AcademyGauss's Law
Academy
Symmetry Applications of Gauss's Law
Level 1 - Physics topic page in Gauss's Law.
Principle
Gauss's law solves fields directly only when symmetry makes the flux integral simple.
Notation
\(\vec E\)
electric field
\(\mathrm{N\,C^{-1}}\)
\(r,R\)
field radius and source radius
\(\mathrm{m}\)
\(q_{\mathrm{enc}}\)
charge enclosed by the Gaussian surface
\(\mathrm{C}\)
\(\lambda\)
linear charge density
\(\mathrm{C\,m^{-1}}\)
\(\sigma\)
surface charge density
\(\mathrm{C\,m^{-2}}\)
\(\epsilon_0\)
permittivity of free space
\(\mathrm{C^{2}\,N^{-1}\,m^{-2}}\)
Method
Derivation 1: Spherical symmetry
For a spherically symmetric charge distribution, the field is radial and has one magnitude at a fixed radius.
Gaussian sphere
\[A=4\pi r^2\]
Flux
\[\oint\vec E\cdot d\vec A=E(4\pi r^2)\]
Gauss's law
\[E(4\pi r^2)=\frac{q_{\mathrm{enc}}}{\epsilon_0}\]
Spherical field
\[E=\frac{q_{\mathrm{enc}}}{4\pi\epsilon_0r^2}\]
Derivation 2: Cylindrical symmetry
For a long uniform line charge, choose a coaxial cylinder.
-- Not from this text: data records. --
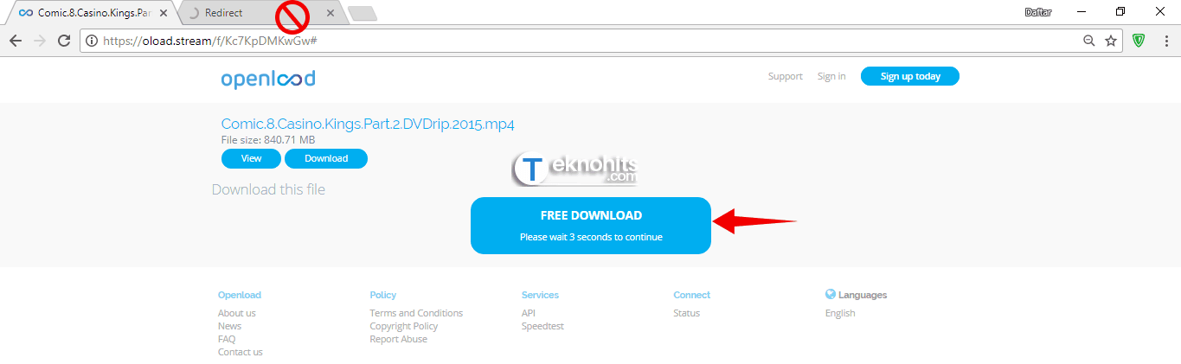The width and height of the screenshot is (1181, 364).
Task: Open the Support link
Action: [x=786, y=76]
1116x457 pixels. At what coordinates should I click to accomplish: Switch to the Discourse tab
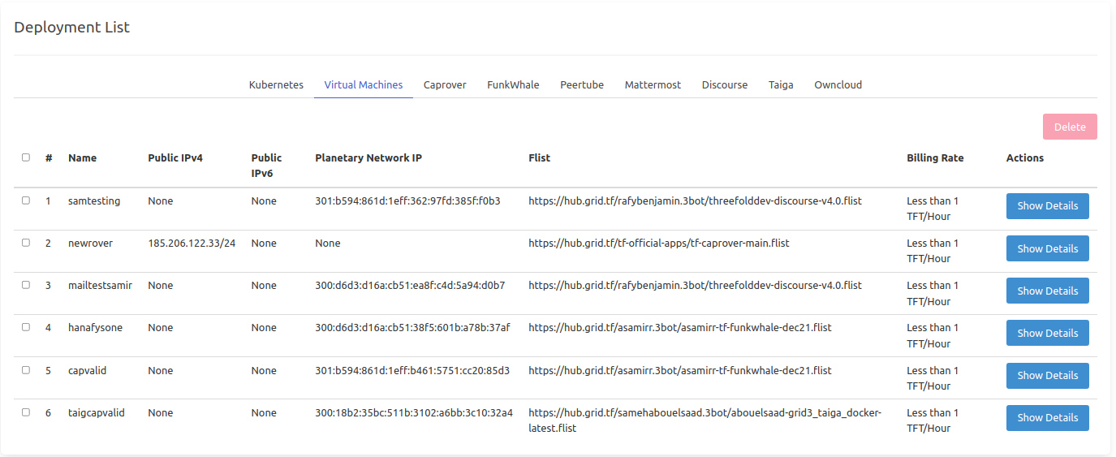tap(725, 84)
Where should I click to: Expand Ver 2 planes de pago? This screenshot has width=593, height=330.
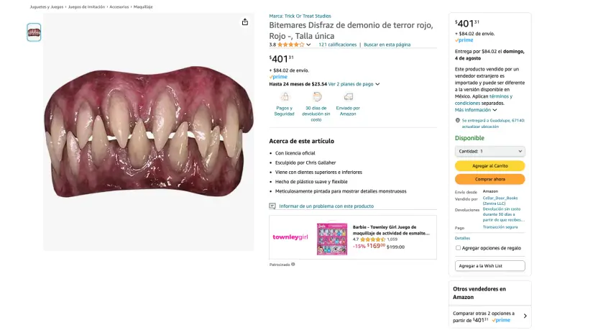tap(354, 84)
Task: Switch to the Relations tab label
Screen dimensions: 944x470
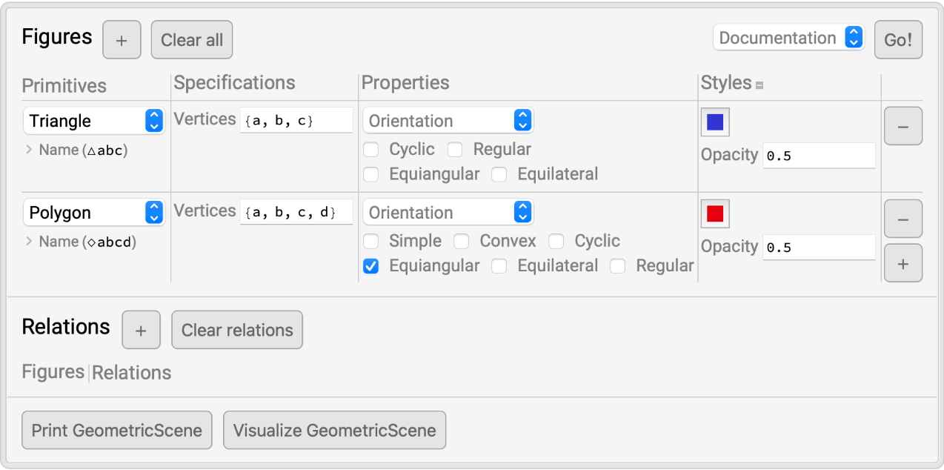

The curved side contributes; the end caps do not.
Curved area
\[A_{\mathrm{side}}=2\pi r\ell\]
Enclosed charge
\[q_{\mathrm{enc}}=\lambda\ell\]
Gauss's law
\[E(2\pi r\ell)=\frac{\lambda\ell}{\epsilon_0}\]
Line-charge field
\[E=\frac{\lambda}{2\pi\epsilon_0r}\]
Derivation 3: Planar symmetry
For an infinite charged sheet, use a pillbox that crosses the sheet. Equal flux leaves through both caps.
Pillbox caps
\[\Phi_E=EA+EA=2EA\]
Enclosed charge
\[q_{\mathrm{enc}}=\sigma A\]
Gauss's law
\[2EA=\frac{\sigma A}{\epsilon_0}\]
Sheet field
\[E=\frac{\sigma}{2\epsilon_0}\]
Rules
Use these only when the stated symmetry assumptions apply.
Spherical symmetry
\[E=\frac{q_{\mathrm{enc}}}{4\pi\epsilon_0r^2}\]
Outside sphere
\[E=\frac{1}{4\pi\epsilon_0}\frac{Q}{r^2}\quad(r\ge R)\]
Uniform solid sphere
\[E=\frac{1}{4\pi\epsilon_0}\frac{Qr}{R^3}\quad(r<R)\]
Line charge
\[E=\frac{\lambda}{2\pi\epsilon_0r}\]
Infinite sheet
\[E=\frac{\sigma}{2\epsilon_0}\]
Examples
Question
Find the field
\[0.40\,\mathrm{m}\]
from a long line with \[\lambda=5.0\,\mathrm{nC\,m^{-1}}\]
Answer
Use a coaxial cylinder.
\[E=\frac{\lambda}{2\pi\epsilon_0r}=\frac{5.0\times10^{-9}}{2\pi(8.85\times10^{-12})(0.40)}=2.25\times10^2\,\mathrm{N\,C^{-1}}\]
Checks
- First identify symmetry; then choose the Gaussian surface.
- Pull \(E\) out of the integral only where it is constant.
- End caps of a line-charge cylinder have zero flux because the field is radial.
- Infinite-sheet field does not decrease with distance in the ideal model.